§ Exercise
Filter the entries below down to the lines that hold "computer".

((

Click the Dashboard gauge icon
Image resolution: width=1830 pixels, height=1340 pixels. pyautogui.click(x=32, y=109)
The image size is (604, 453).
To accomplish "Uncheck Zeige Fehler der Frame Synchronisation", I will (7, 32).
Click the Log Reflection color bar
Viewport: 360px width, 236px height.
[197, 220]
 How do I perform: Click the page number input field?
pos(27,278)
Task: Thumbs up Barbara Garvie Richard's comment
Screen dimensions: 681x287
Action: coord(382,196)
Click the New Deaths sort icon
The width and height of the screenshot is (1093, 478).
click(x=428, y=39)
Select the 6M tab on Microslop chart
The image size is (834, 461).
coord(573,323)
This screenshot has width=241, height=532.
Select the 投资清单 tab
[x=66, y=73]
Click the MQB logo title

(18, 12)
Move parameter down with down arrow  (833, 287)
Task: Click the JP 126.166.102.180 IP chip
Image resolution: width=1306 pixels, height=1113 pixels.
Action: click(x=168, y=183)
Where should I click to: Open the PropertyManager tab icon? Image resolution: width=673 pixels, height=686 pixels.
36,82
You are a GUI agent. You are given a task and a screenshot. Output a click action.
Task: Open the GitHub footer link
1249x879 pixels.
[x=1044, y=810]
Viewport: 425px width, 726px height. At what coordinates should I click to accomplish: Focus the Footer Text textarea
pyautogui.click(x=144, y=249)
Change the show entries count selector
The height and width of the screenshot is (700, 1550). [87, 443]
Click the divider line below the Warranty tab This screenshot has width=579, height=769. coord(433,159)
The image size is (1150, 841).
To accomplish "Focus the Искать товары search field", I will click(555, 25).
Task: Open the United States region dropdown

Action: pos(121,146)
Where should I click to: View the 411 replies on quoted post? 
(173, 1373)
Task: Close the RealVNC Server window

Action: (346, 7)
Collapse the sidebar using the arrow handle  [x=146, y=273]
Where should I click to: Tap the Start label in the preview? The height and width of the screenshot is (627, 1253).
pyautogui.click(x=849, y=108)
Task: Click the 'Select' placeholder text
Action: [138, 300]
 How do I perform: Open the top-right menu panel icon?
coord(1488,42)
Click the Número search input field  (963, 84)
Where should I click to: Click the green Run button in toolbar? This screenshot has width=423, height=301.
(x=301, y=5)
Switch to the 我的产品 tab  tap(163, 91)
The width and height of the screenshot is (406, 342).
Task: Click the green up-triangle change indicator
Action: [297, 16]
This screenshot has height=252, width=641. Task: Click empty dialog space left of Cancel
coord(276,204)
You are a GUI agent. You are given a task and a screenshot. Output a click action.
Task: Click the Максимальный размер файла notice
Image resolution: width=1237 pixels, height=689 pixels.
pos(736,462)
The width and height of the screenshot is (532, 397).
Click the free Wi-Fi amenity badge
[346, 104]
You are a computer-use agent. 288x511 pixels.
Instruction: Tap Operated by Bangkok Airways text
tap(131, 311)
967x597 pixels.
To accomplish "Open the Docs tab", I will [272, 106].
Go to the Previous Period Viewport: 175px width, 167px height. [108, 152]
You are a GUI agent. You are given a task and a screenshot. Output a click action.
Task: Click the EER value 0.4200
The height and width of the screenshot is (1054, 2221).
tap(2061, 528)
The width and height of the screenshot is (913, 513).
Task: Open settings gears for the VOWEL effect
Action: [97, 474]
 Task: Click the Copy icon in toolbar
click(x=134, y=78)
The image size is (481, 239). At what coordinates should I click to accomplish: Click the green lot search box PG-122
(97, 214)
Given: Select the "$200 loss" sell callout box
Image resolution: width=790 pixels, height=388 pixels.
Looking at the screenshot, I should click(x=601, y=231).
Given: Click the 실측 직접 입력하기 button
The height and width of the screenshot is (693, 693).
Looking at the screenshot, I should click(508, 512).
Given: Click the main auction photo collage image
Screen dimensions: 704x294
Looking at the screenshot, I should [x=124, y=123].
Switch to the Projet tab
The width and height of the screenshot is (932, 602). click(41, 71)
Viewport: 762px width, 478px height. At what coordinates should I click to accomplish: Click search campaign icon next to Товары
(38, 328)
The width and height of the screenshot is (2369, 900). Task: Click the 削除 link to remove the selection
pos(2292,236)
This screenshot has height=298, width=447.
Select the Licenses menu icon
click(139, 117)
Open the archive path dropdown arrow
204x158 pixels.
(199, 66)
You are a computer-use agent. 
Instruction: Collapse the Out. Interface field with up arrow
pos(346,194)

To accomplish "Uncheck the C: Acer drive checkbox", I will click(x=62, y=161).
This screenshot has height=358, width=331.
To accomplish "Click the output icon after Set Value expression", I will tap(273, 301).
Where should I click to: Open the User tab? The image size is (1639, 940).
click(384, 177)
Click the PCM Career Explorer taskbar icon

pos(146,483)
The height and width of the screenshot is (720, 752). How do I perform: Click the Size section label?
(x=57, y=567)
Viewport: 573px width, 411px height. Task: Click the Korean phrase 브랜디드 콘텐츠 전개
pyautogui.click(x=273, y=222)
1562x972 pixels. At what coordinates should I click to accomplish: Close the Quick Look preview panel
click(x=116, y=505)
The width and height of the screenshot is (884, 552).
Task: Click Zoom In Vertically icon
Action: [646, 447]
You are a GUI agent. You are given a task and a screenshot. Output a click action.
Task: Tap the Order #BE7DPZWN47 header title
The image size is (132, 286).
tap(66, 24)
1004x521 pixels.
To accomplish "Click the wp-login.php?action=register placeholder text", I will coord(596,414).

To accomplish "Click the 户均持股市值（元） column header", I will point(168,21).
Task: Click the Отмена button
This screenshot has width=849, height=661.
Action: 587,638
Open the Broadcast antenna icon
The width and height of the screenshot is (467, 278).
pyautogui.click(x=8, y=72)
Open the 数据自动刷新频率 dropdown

))

§ Exercise answer
You are a computer-use agent. 288x511 pixels.
You are a computer-use agent. 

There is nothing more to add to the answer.